POUR L’AMOUR DE LA CULTURE

C’est cette communauté musulmane qui contribue à donner son caractère «à part» à
Calcutta, souligne Kasturi Basu, réalisatrice de documentaires. La cinéaste de
43 ans vit en couple dans un modeste quatre pièces-cuisine du sud de la
mégapole, à Baishnabghata Patuli, un quartier d’anciens réfugiés bangladais, le
plus souvent musulmans. Elle-même descend d’une famille bangladaise hindouiste.
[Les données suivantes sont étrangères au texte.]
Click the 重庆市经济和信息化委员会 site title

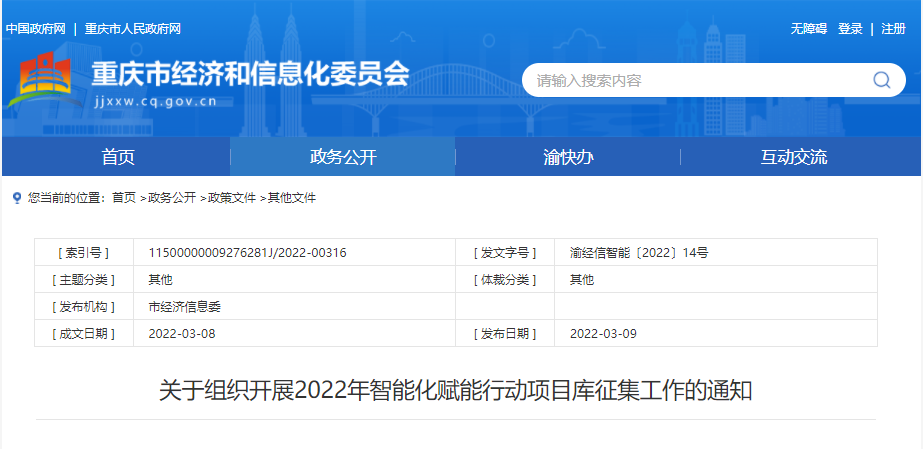[x=251, y=74]
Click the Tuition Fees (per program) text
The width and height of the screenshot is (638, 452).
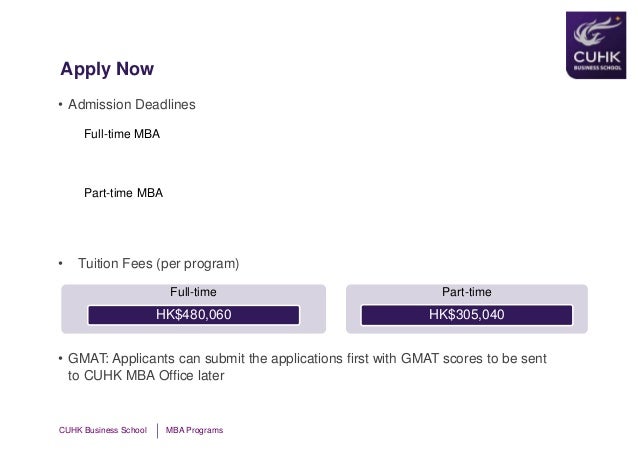159,264
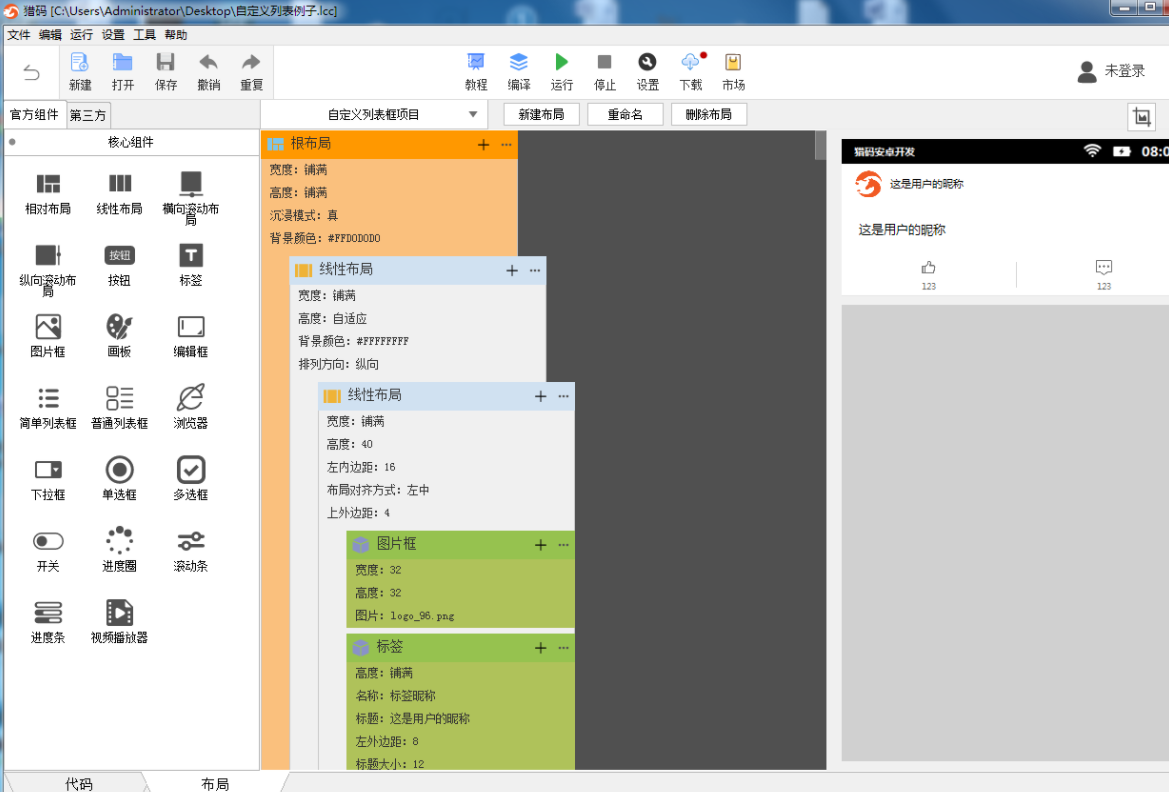Viewport: 1169px width, 792px height.
Task: Click the 新建布局 (New layout) button
Action: (x=541, y=114)
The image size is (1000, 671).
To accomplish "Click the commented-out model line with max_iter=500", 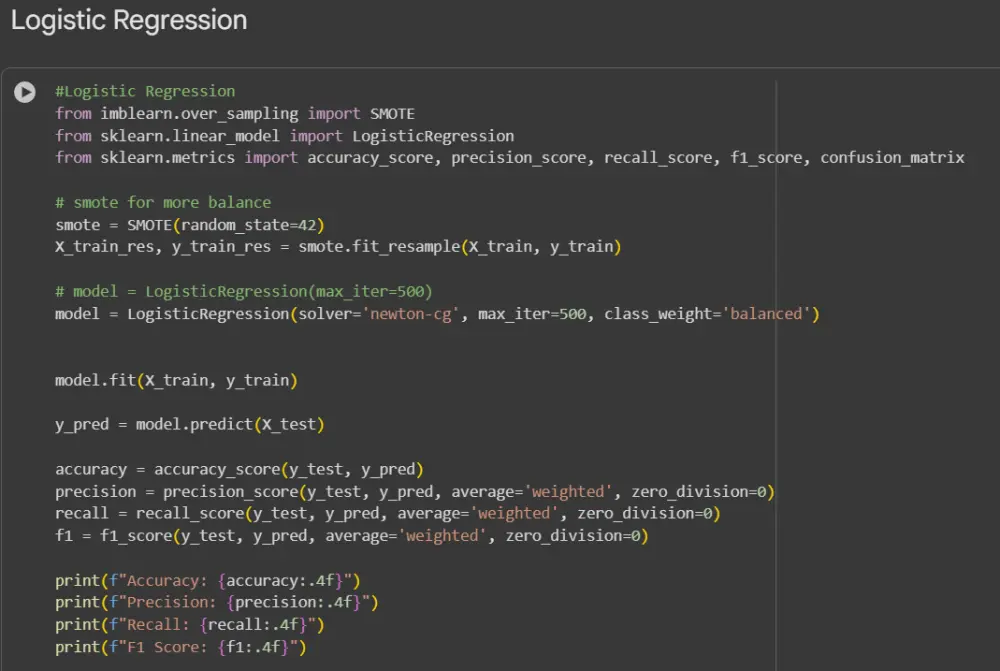I will click(244, 291).
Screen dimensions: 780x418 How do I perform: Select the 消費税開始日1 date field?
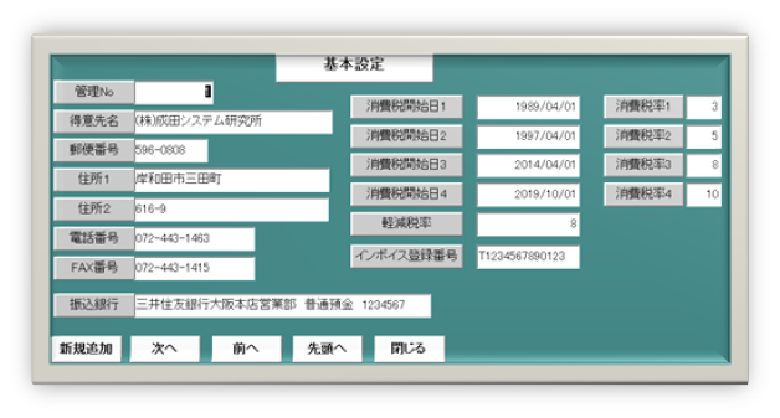pos(528,107)
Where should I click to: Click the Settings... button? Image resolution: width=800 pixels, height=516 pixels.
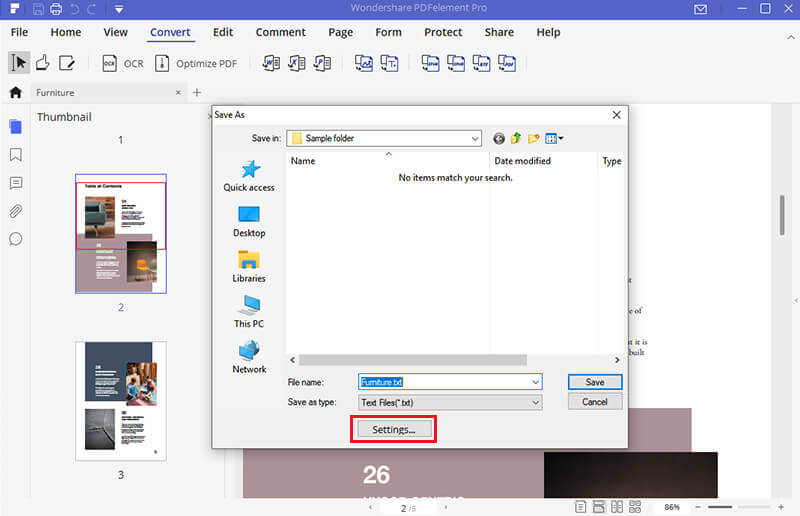[394, 429]
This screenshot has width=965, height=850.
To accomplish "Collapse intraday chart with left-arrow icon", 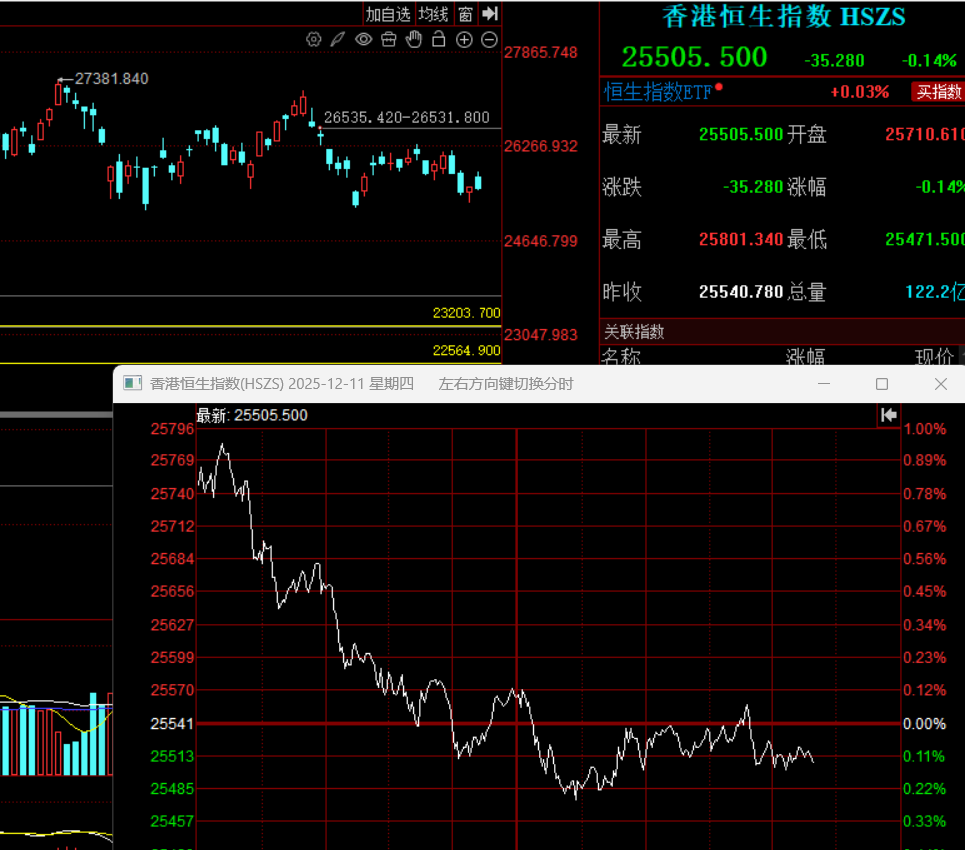I will pos(888,415).
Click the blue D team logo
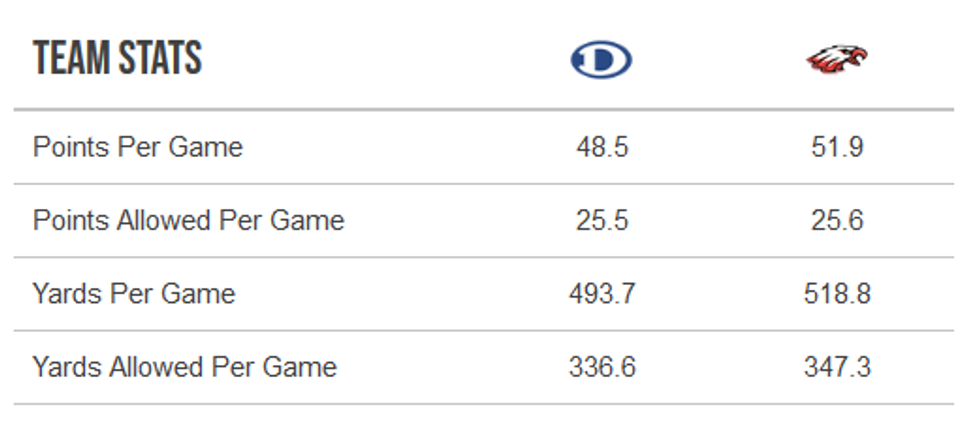The height and width of the screenshot is (442, 980). click(x=601, y=61)
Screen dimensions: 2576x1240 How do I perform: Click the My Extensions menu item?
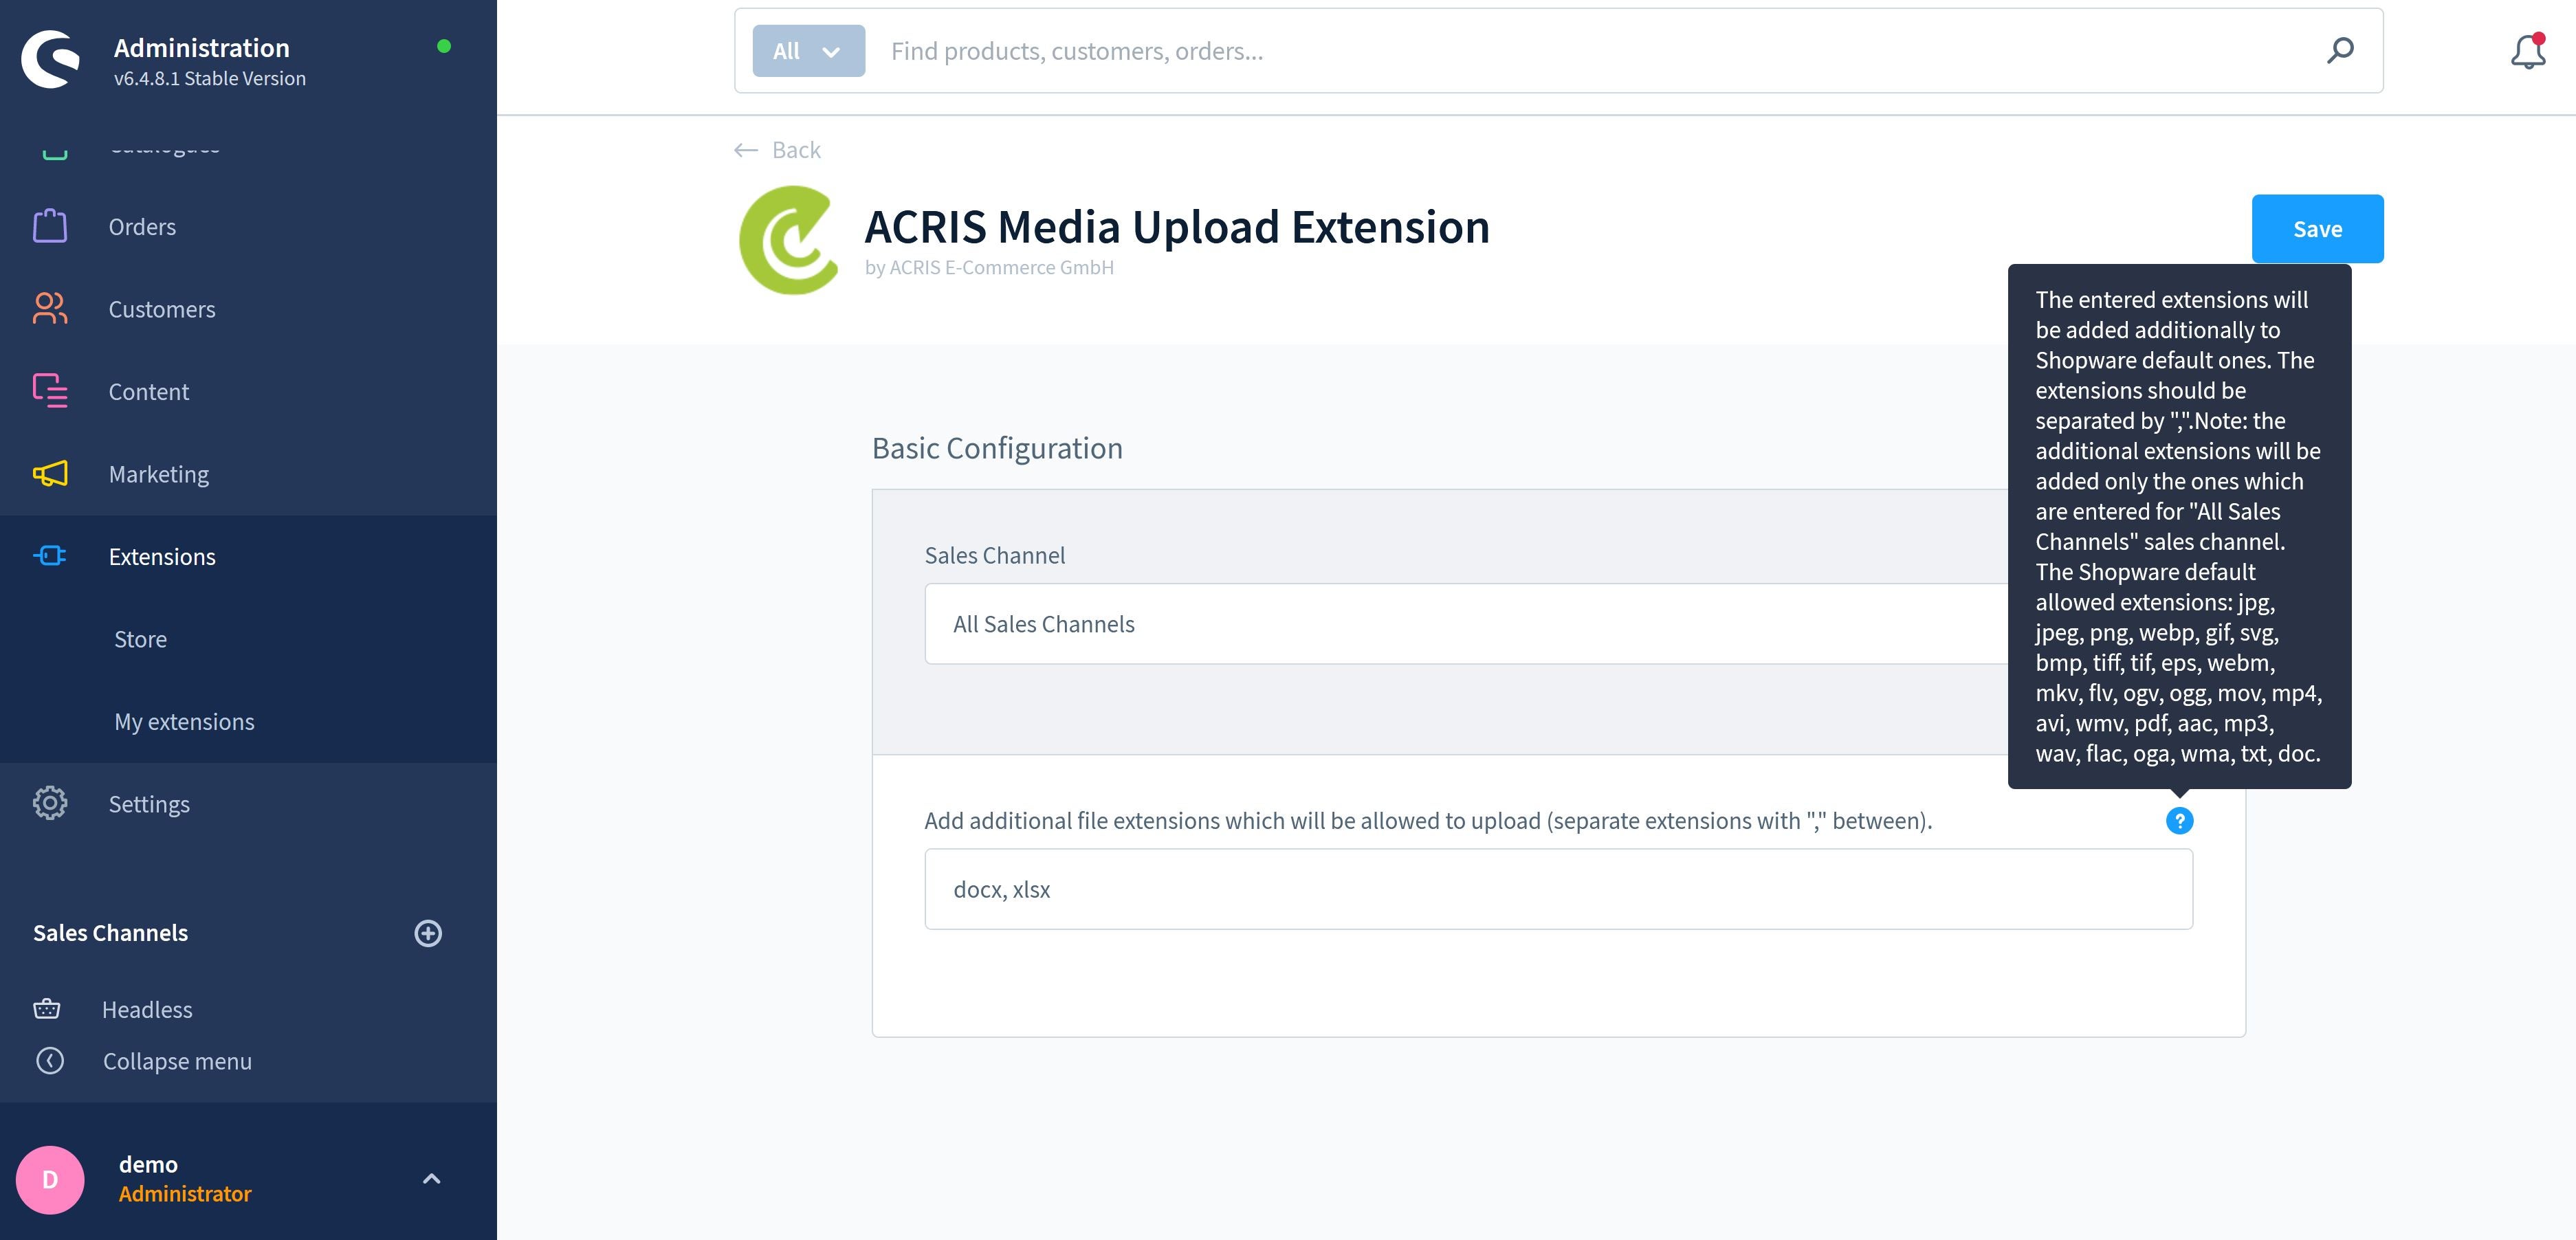click(x=184, y=721)
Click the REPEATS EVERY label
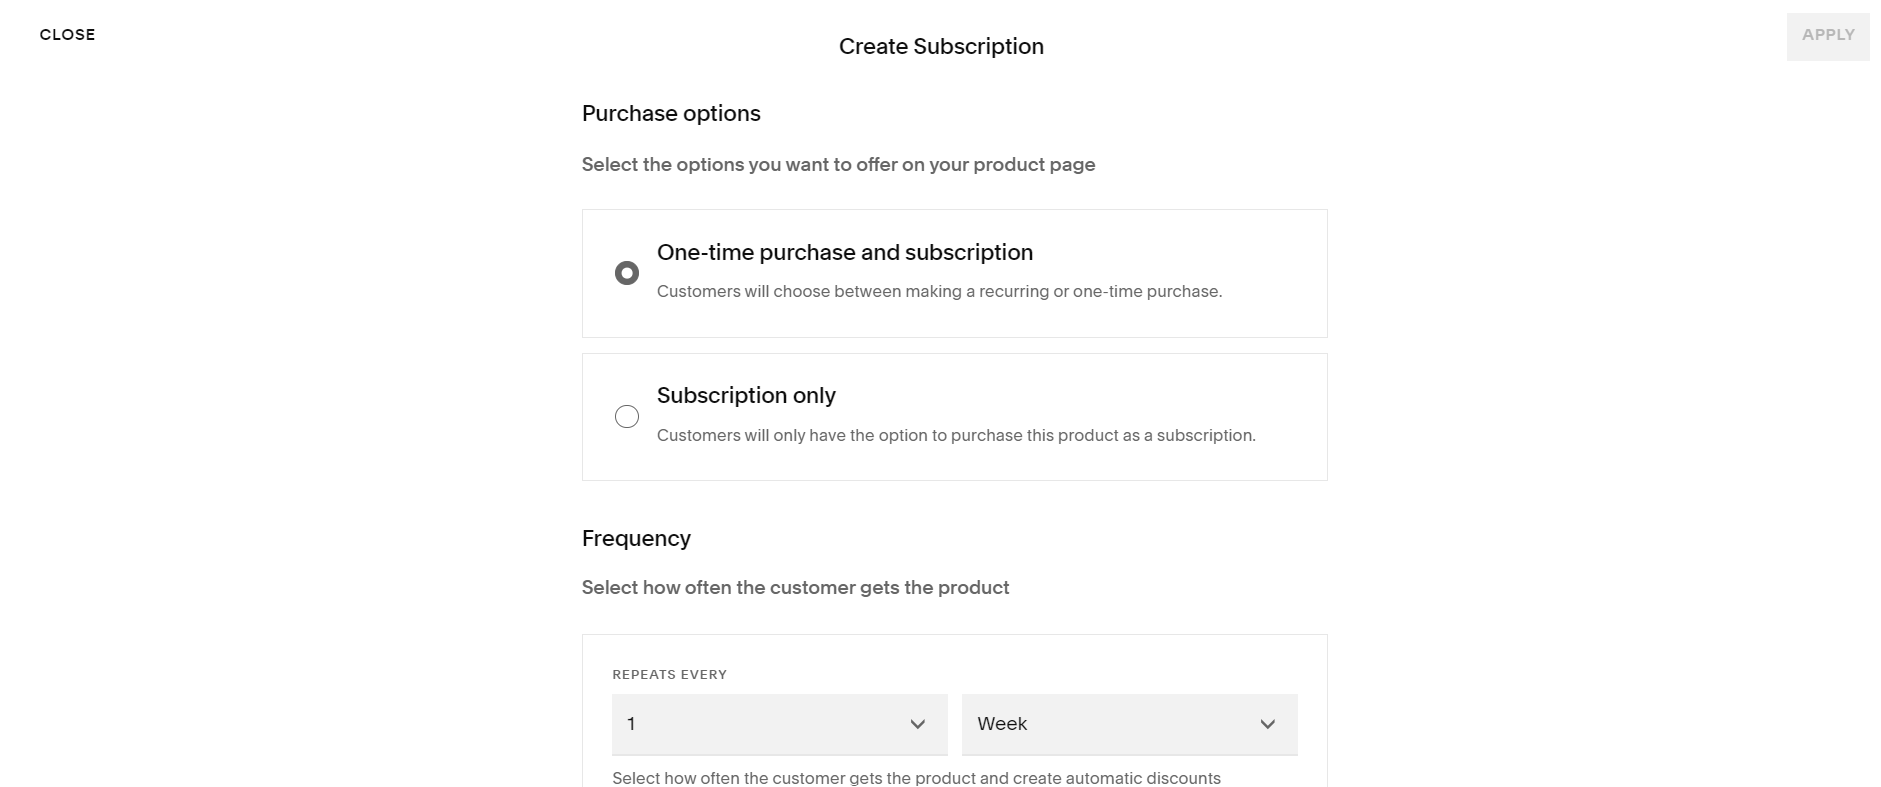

Son petit balcon donne sur l’un des innombrables lacs de l’agglomération. «Si
notre ville nourrit le sentiment d’être différente, c’est qu’elle possède une
longue tradition d’accueil des musulmans, depuis la partition entre l’Inde et le
Pakistan en 1947 et l’indépendance du Bangladesh en 1971», rappelle-t-elle,
avant de souligner les chiffres du dernier re­cen­sement (2011). «Au
Bengale-Occidental, il y a 27 % de musulmans, contre 14 % en moyenne en Inde,
dit-elle. Nous en tirons une grande fierté.»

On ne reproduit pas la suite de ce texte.